Eric Mader-Lin has a thing about dogs, Taipei dogs in particular, and a novel he recently published in English here, titled "A Taipei Mutt," is making waves among expat readers. It's a long book, with many intricate passages, and comes with an interesting take on life in Taiwan's capital city.


A resident of Taipei since 1996, Mader-Lin (he is married to a Taiwanese woman, thus the hyphenated name) works as a teacher and curriculum writer. A native of Hartland, Wisconsin, Mader-Lin, 38, studied comparative literature and French at the University of Wisconsin in Madison, and after finishing half of a Ph.D. program he decided to move to Taiwan with his wife and begin work as a teacher, he told Prime Time in a recent email interview.
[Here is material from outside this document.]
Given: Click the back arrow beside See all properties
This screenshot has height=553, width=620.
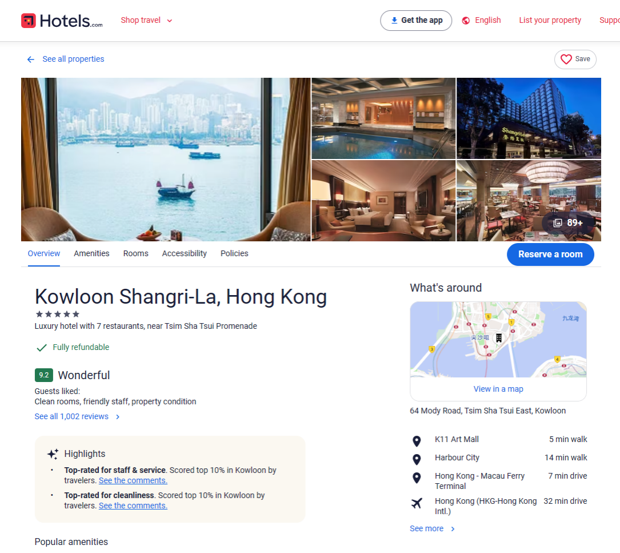Looking at the screenshot, I should pos(31,59).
"I'd traveled in Taiwan before and was interested in working here," he noted. "So I moved to Taipei about 8 years ago and have worked and lived here since then. I teach English and English writing and develop teaching materials."


"A Taipei Mutt" is an eccentric and satirical novel, and readers in Taiwan will likely find much that resonates with their own experiences here. When asked why he chose to write a book with a dog as the main character, Mader-Lin replied: "As a writer I've always been interested in anti-heroes -- lunatics, eccentrics, hopeless cases. And I'm interested in satire, too; mainly in how these kinds of characters can reveal something new or striking about the world. I set out to write such a character in 'A Taipei Mutt'."
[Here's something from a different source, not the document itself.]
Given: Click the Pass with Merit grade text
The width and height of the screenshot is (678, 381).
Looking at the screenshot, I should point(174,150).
What's the novel about? The author explains: "The novel is a satire in a comic-erotic mode. Because of a haphazard sexual encounter with a woman who turns out to be a witch, the main character is turned into a dog through a spell. This happens to him on his first day in Taipei.


"Besides being a comic-erotic novel, it's also something of an attempt to imagine canine perceptions, or how they might be experienced by a human being. For example, what would happen to one of us if we were suddenly given a sense of smell thousands of times more precise than we have now as humans? It's difficult to imagine what it would be like perceiving the world so acutely through smell. At the very least, it would be massively disorienting since suddenly you'd be smelling things you previously didn't even know existed.
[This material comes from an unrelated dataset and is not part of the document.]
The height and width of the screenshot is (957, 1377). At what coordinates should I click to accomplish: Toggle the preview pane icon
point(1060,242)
"This is the kind of thing I tried to get at in the narrative of my book. I was trying to project what it might be like for a human to be forced into such a world."


And why did Mader-Lin choose to focus on dogs?


"Since I've always been close to dogs, my favorite animal, and since I was depressed by the stray dog situation in Taiwan, it was almost inevitable that I'd come to such a plot for a book," he said. "I started writing the first pages of this book back in 1997 and worked on several drafts for the next few years. My final draft shortened the novel by about a quarter."


Mader-Lin's book has been published by a small press in Taipei, and it's currently on sale here in Taipei at Bookman Books on Hsin-Sheng South Road near the National Taiwan University campus. In addition, interested readers outside Taipei and overseas may contact the author by email via his web page,, in order to get copies shipped to them.


Although the novel is available only in English, Mader-Lin has arranged for a Chinese-language translation and hopes to publish that as well in the near future, although no date or publisher has yet been set.


When asked who "A Taipei Mutt" was targeted at, Mader-Lin said: "Given the plot and setting I think the novel would most interest expats in Taiwan, who will certainly recognize some of the confusion of my main character. I projected him as something of an intellectual, something of a nitwit. He has to deal initially with the confusion of Taipei itself, a place he was not ready for when he came here, and eventually with the confusion of his canine senses, which grow ever stronger and more disorienting as the novel progresses."


Mader-Lin says he plans to stay in Taipei, where he enjoys his life and his job, in addition to building a vast personal website that spotlights a large catalog of his literary work.


"I return to the United States every year, although I think if I moved back permanently I would soon begin to miss Taipei," he says. "But I've no plans to leave since I find Taiwan endlessly fascinating."